→ **Required work**
What is needed is an exact printout of all the data.

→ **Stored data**
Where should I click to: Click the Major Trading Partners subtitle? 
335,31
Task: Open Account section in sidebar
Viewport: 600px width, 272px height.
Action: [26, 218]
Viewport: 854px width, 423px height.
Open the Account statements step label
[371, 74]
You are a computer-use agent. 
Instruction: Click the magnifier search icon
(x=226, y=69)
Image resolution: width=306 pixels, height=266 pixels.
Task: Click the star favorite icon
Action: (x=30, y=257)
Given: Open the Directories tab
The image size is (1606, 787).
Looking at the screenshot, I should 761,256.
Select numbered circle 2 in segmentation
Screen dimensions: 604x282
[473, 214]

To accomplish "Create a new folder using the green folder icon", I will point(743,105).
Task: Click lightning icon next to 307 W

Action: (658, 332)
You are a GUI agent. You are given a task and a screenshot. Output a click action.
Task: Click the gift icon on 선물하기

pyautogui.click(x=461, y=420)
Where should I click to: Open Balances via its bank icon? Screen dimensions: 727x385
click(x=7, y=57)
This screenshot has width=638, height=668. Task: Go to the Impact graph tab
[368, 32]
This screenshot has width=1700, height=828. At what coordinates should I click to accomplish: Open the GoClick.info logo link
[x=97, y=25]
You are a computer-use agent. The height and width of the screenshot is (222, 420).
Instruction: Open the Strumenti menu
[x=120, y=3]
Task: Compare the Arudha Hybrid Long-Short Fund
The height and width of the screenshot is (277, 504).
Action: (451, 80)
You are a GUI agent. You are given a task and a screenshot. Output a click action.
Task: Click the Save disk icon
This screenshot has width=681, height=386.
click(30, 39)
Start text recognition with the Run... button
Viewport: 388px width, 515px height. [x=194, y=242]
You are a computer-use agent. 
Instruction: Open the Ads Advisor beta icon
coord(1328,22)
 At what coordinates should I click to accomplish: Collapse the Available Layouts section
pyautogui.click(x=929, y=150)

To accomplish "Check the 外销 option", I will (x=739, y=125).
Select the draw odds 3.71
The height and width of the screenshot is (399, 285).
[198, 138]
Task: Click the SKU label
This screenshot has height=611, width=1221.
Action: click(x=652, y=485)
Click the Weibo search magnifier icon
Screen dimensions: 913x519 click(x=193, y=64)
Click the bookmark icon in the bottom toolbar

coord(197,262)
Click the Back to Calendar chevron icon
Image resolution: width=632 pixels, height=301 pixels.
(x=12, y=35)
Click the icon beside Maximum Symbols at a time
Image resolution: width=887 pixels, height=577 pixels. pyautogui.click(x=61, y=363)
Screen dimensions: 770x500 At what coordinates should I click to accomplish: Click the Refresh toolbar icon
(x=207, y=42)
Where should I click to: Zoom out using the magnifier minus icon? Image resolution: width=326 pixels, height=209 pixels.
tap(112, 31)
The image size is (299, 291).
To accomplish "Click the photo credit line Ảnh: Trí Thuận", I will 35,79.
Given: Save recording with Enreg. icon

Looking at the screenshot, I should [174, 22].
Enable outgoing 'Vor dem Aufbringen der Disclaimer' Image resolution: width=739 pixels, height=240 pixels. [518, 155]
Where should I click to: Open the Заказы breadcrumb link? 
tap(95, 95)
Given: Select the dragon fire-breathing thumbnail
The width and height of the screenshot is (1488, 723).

→ **Task response**
Where should I click to: Click the Major Trading Partners subtitle? 
335,31
Task: Open Account section in sidebar
Viewport: 600px width, 272px height.
Action: [26, 218]
Viewport: 854px width, 423px height.
Open the Account statements step label
[371, 74]
You are a computer-use agent. 
Instruction: Click the magnifier search icon
(x=226, y=69)
Image resolution: width=306 pixels, height=266 pixels.
Task: Click the star favorite icon
Action: (x=30, y=257)
Given: Open the Directories tab
The image size is (1606, 787).
Looking at the screenshot, I should 761,256.
Select numbered circle 2 in segmentation
Screen dimensions: 604x282
[473, 214]

To accomplish "Create a new folder using the green folder icon", I will point(743,105).
Task: Click lightning icon next to 307 W

Action: (658, 332)
You are a GUI agent. You are given a task and a screenshot. Output a click action.
Task: Click the gift icon on 선물하기

pyautogui.click(x=461, y=420)
Where should I click to: Open Balances via its bank icon? Screen dimensions: 727x385
click(x=7, y=57)
This screenshot has width=638, height=668. Task: Go to the Impact graph tab
[368, 32]
This screenshot has width=1700, height=828. At what coordinates should I click to accomplish: Open the GoClick.info logo link
[x=97, y=25]
You are a computer-use agent. The height and width of the screenshot is (222, 420).
Instruction: Open the Strumenti menu
[x=120, y=3]
Task: Compare the Arudha Hybrid Long-Short Fund
The height and width of the screenshot is (277, 504).
Action: (451, 80)
You are a GUI agent. You are given a task and a screenshot. Output a click action.
Task: Click the Save disk icon
This screenshot has width=681, height=386.
click(30, 39)
Start text recognition with the Run... button
Viewport: 388px width, 515px height. [x=194, y=242]
You are a computer-use agent. 
Instruction: Open the Ads Advisor beta icon
coord(1328,22)
 At what coordinates should I click to accomplish: Collapse the Available Layouts section
pyautogui.click(x=929, y=150)

To accomplish "Check the 外销 option", I will (x=739, y=125).
Select the draw odds 3.71
The height and width of the screenshot is (399, 285).
[198, 138]
Task: Click the SKU label
This screenshot has height=611, width=1221.
Action: click(x=652, y=485)
Click the Weibo search magnifier icon
Screen dimensions: 913x519 click(x=193, y=64)
Click the bookmark icon in the bottom toolbar

coord(197,262)
Click the Back to Calendar chevron icon
Image resolution: width=632 pixels, height=301 pixels.
(x=12, y=35)
Click the icon beside Maximum Symbols at a time
Image resolution: width=887 pixels, height=577 pixels. pyautogui.click(x=61, y=363)
Screen dimensions: 770x500 At what coordinates should I click to accomplish: Click the Refresh toolbar icon
(x=207, y=42)
Where should I click to: Zoom out using the magnifier minus icon? Image resolution: width=326 pixels, height=209 pixels.
tap(112, 31)
The image size is (299, 291).
To accomplish "Click the photo credit line Ảnh: Trí Thuận", I will 35,79.
Given: Save recording with Enreg. icon

Looking at the screenshot, I should [174, 22].
Enable outgoing 'Vor dem Aufbringen der Disclaimer' Image resolution: width=739 pixels, height=240 pixels. [518, 155]
Where should I click to: Open the Заказы breadcrumb link? 
tap(95, 95)
Given: Select the dragon fire-breathing thumbnail
The width and height of the screenshot is (1488, 723).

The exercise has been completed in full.